02 February 2023

Paid Parental Leave Amendment

Ms Wells:  I can't begin to describe how empowering it is for families in my electorate of Lilley to finally have a government who recognises paid parental leave as the critical social and economic policy it is. Paid parental leave is a proud Labor legacy, introduced by the Gillard government in 2011. In 2011 this policy made history for mothers and fathers, their employers and their children. More than 10 years on, the Albanese government knows that paid parental leave is still vital for the health and wellbeing of parents and children. Simply put, it allows women to stay connected to their jobs. It allows fathers and partners to spend more time with their children and create a lasting bond. We know that investing in paid parental leave benefits our economy, and that gender equality and economic reform go hand in hand.

Modernising paid parental leave was one of the most frequent proposals raised at the Albanese government's Jobs and Skills Summit in September. Businesses, unions, experts and economists all agree that one of the best ways to boost productivity and participation is to provide more choice, more flexibility, more support for families and more opportunity for women. A decade since paid parental leave was introduced in this place, it is well past time to re-evaluate how fit for purpose the scheme is. The current scheme does not do enough to provide access to fathers and partners, and it limits flexibility for families to choose how they take leave and transition back to work. Flexibility is crucial for modern families functioning well in today's economy. The eligibility rules also make it unfair to families where mothers are the higher income earner. The Paid Parental Leave Amendment (Improvements for Families and Gender Equality) Bill 2022 introduces a range of important structural changes that many expectant mothers and fathers in my electorate of Lilley have been asking for for a very long time.

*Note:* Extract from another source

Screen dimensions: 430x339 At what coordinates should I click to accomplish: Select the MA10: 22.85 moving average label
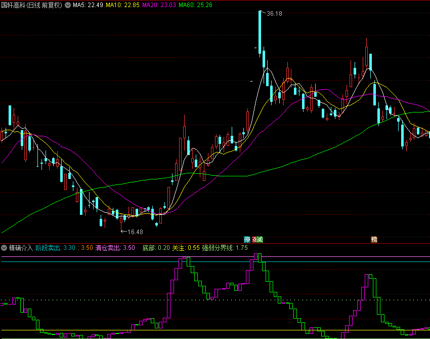coord(123,5)
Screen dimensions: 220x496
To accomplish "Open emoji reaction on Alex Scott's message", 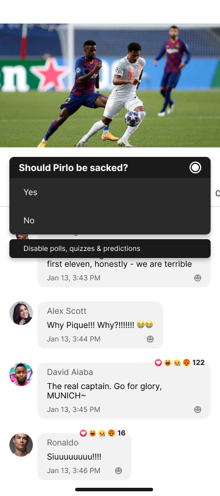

From 1 July this year, the Albanese government is delivering six key changes to modernise paid parental leave. This bill combines the two existing payments into one single 20-week scheme; reserves a portion of the scheme for each parent to support them both to take time off after a birth or adoption; makes it easier for both parents to access the payment by removing the notion of primary and secondary carers; expands access by introducing a $350,000 family income test, under which people can qualify if they do not meet the $156,647 individual income test, which increases flexibility for parents to choose how they take paid parental leave days and transition back to work; and allows eligible fathers and partners to access the payment irrespective of whether the mother or the birth parents meet the income test or residency requirements.

Nationally, 181,000 families will benefit from the changes in this bill, including around 4,300 parents who will gain access who would have been ineligible under the current scheme. With 2,206 families in Lilley receiving paid parental leave in the last year, I know that these changes will be very welcome to the north side of Brisbane.

For too long, our society has not valued care enough. We have not placed enough value on the role of care in our community and the work of those that provide care, both paid and unpaid. Our failure to place a high enough value on care can be seen in our homes and in our workplaces. Aged care is an industry where more than 85 per cent of workers are women who perform demanding and skilled work in a high-pressure environment, yet have been historically underpaid. The pay rise our government fought for will mean, for the very first time, that aged-care workers on an award wage will be able to earn more than $30 per hour—a pay rise that will help close the gender gap.

The Albanese government values both men and women as carers, and we want to see that reinforced in workplaces and communities throughout the nation. The Productivity Commission found that incorporating paid leave for fathers and partners in paid parental leave schemes can help reduce the pressures on parents of caring and working. The changes in this bill send a clear message that treating care responsibilities and parenting as an equal partnership supports gender equality. Last year, Emma from Geebung wrote to me:

I currently earn approximately $160,000 a year, and my husband earns approximately $70,000. When we have a baby and go on leave, we will not qualify for paid parental leave. But if our salaries were swapped, and I earned the lower salary, then I would qualify.

This policy is outdated and unfairly impacts families where the mother is the primary breadwinner for the family.

I am appreciative of having paid parental leave in our country, but I think we could improve on what we have in the name of equality.

Well, Emma, we hear you and, more importantly, we are taking action.

These paid parental leave reforms will help women across Australia, like Emma, who are thinking about having a family but are worried about the financial roadblocks ahead. They will help women, like Emma, who need economic security in a changing environment. It will help to close the gender pay gap by levelling the playing field for unpaid care. It modernises the paid parental leave scheme to reflect how Australian families and their needs have changed since it was established over a decade ago. It's good for parents, it's good for kids, it's good for employers and it's good for the economy. The Albanese government is delivering on our mandate to renew Australia's economy and the social infrastructure that supports it. We are improving our health and aged-care system, making child care more affordable and tackling the rising of cost-of-living so that families aren't scraping by and living from pay cheque to pay cheque.

Today, we are modernising the paid parental leave scheme to reflect how Australian families and their needs have changed since it was established over a decade ago. Labor has never stopped fighting for Australian families, and today we have the power to make the change that we have been fighting for.

I congratulate the Minister for Social Services for her tireless advocacy and work on this bill, and I proudly commend this bill to the House.